* START SOURCE EXTRACT *
Grep and regular expressions in ruby

I’m quite taken with ruby, but recently I ran into trouble using grep. I
have two questions: first, is there a way to call grep with multiple
regexps? For example, if you had
ar = [“cat”, “dog”, “smallcat”]

and you only wanted strings matching both “small” and “cat”, in perl I
think you could do something like
ar2 = grep(( /cat/ and /small/ ), ar );

but in ruby it seems like you have to call grep twice
ar2 = ar.grep(/cat/).grep(/small/)

is there a more elegant solution?

The second question concerns regexps: how do you indicate that you don’t
want to match the specified pattern? For example, if I only wanted strings
containing “cat” but not containing “small”. Once again, I think the perl
would look like this:
ar2 = grep(( /cat/ and !/small/ ), ar );

but ‘!’ doesn’t work for me in ruby. So far I haven’t found anything about
this in Pickaxe or on the web.

thanks,
Krishna

ar.select {|e| e =~ /cat|small/ }

ar.select {|e| e =~ /cat/ or e != /small/ }

rubyway?

Krishna Dole wrote:

I’m quite taken with ruby, but recently I ran into trouble using grep. I
have two questions: first, is there a way to call grep with multiple
regexps? For example, if you had
ar = [“cat”, “dog”, “smallcat”]

and you only wanted strings matching both “small” and “cat”, in perl I
think you could do something like
ar2 = grep(( /cat/ and /small/ ), ar );

but in ruby it seems like you have to call grep twice
ar2 = ar.grep(/cat/).grep(/small/)

ar.select {|e| e =~ /cat|small/ }

···

is there a more elegant solution?

The second question concerns regexps: how do you indicate that you don’t
want to match the specified pattern? For example, if I only wanted strings
containing “cat” but not containing “small”. Once again, I think the perl
would look like this:
ar2 = grep(( /cat/ and !/small/ ), ar );

but ‘!’ doesn’t work for me in ruby. So far I haven’t found anything about
this in Pickaxe or on the web.

thanks,
Krishna

Rodrigo Bermejo | rodrigo.bermejo@ps.ge.com
IT-Specialist | 8*879-0644

Krishna Dole wrote:

I’m quite taken with ruby, but recently I ran into trouble using grep. I
have two questions: first, is there a way to call grep with multiple
regexps? For example, if you had
ar = [“cat”, “dog”, “smallcat”]

and you only wanted strings matching both “small” and “cat”, in perl I
think you could do something like
ar2 = grep(( /cat/ and /small/ ), ar );

but in ruby it seems like you have to call grep twice
ar2 = ar.grep(/cat/).grep(/small/)

is there a more elegant solution?

Have you had a look at lib/eregexp? It doesn’t quite do what you need,
but a couple of quick additions makes it work:

require ‘eregex’
class RegOr
def ===(other)
self =~ other
end
end
class RegAnd
def ===(other)
self =~ other
end
end

ar = [ “cat”, “dog”, “catdog”, “dogcat” ].grep(/cat/&/dog/)
* END SOURCE EXTRACT *
* START DATASET EXCERPTS *
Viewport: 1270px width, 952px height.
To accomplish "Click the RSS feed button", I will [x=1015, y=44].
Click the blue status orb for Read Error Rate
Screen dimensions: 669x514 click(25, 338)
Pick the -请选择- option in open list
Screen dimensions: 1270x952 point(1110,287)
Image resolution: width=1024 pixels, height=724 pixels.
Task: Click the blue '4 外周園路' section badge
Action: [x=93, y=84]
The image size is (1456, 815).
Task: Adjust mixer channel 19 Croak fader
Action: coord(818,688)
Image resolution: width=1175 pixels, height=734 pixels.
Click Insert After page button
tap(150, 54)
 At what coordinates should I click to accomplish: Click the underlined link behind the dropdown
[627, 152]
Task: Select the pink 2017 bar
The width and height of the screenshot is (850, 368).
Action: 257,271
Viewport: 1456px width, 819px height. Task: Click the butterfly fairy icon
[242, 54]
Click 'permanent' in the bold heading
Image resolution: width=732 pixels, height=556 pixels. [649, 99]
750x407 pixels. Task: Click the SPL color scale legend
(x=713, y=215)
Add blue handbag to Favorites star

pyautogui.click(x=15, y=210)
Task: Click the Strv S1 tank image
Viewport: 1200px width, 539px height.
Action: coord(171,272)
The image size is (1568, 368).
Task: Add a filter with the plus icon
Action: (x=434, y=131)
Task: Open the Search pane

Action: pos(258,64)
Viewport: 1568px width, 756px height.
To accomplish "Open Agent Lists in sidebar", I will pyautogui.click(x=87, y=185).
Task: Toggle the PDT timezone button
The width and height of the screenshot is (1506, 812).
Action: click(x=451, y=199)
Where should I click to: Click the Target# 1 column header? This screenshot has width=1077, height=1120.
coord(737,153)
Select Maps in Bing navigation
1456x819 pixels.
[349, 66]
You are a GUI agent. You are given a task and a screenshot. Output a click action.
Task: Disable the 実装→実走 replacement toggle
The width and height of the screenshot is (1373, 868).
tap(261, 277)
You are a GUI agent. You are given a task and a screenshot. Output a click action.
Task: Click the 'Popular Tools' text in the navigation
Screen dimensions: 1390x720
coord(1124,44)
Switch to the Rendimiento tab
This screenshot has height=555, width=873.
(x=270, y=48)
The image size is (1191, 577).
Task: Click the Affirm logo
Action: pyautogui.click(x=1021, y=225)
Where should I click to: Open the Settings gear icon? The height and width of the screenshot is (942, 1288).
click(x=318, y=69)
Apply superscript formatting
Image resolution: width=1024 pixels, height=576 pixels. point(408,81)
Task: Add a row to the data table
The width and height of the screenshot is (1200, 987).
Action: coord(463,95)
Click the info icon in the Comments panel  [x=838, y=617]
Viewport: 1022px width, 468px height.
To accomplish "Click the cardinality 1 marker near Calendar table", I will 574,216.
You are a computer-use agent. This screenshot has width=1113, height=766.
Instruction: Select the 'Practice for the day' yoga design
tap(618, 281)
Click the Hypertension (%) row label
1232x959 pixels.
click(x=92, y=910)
* END DATASET EXCERPTS *
[PARTS OF THE EXERCISE]
1. Where does the original poster in the Ruby grep thread say they searched without finding anything about negating a match?
2. For each statement, say whether the Ruby grep thread supports it: (a) the original poster says the ‘!’ operator works for them in Ruby; (b) the example array includes the string “smallcat”; (c) the original poster says Ruby seems to require calling grep twice to match two patterns.
3. Extend the Ruby grep thread, picking up right after its final line of code.

[TASK-BY-TASK OUTPUTS]
1. In Pickaxe and on the web.

2.
(a) No: "but ‘!’ doesn’t work for me in ruby."
(b) Yes: "ar = [“cat”, “dog”, “smallcat”]"
(c) Yes: "but in ruby it seems like you have to call grep twice"

3.
Cheers

Dave

I’m quite taken with ruby, but recently I ran into trouble using grep. I
have two questions: first, is there a way to call grep with multiple
regexps? For example, if you had
ar = [“cat”, “dog”, “smallcat”]

and you only wanted strings matching both “small” and “cat”, in perl I
think you could do something like
ar2 = grep(( /cat/ and /small/ ), ar );

To make this run I had to add some $ signs in front of your variable names
:slight_smile:

The reason this works in Perl is because you are doing two separate regexp
comparisons. The syntax

   /foo/

is shorthand for

   $_ =~ /foo/

and ‘grep’ assigns $_ for each iteration, making it like a block parameter
in Ruby. So the direct Ruby translation is

   ar2 = ar.select(|e| e =~ /cat/ and e =~ /small/)

In Perl you drop the ‘|e| e=~’ because it’s implicit on $_

There are many Ruby methods which try to simulate this behaviour on $_ by
being methods of Kernel, for example Kernel#chomp! is essentially $_.chomp!,
and because Kernel is included in Object, you can just write ‘chomp!’

But this doesn’t work for a standalone regular expressions. In Ruby you
definitely don’t want /foo/ to mean $_ =~ /foo/, because

myregexp = /foo/           # build a regexp object

is useful and definitely not the same as

myregexp = $_ =~ /foo/     # build and match a regexp object

Personally I think Ruby borrows too much from Perl already in this way; I
would happily see $_ stricken from the language completely, and all the
polluted methods in Kernel removed.

In other words, I’d deprecate

while gets
chomp!
gsub!(/foo/,‘bar’)
# etc
end

in favour of:

while line = gets
line.chomp!
line.gsub!(/foo/,‘bar’)
# etc
end

Somebody once did propose, and I think even implement, a default object
receiver: something like

while line = gets
with line do
chomp!
gsub!(/foo/,‘bar’)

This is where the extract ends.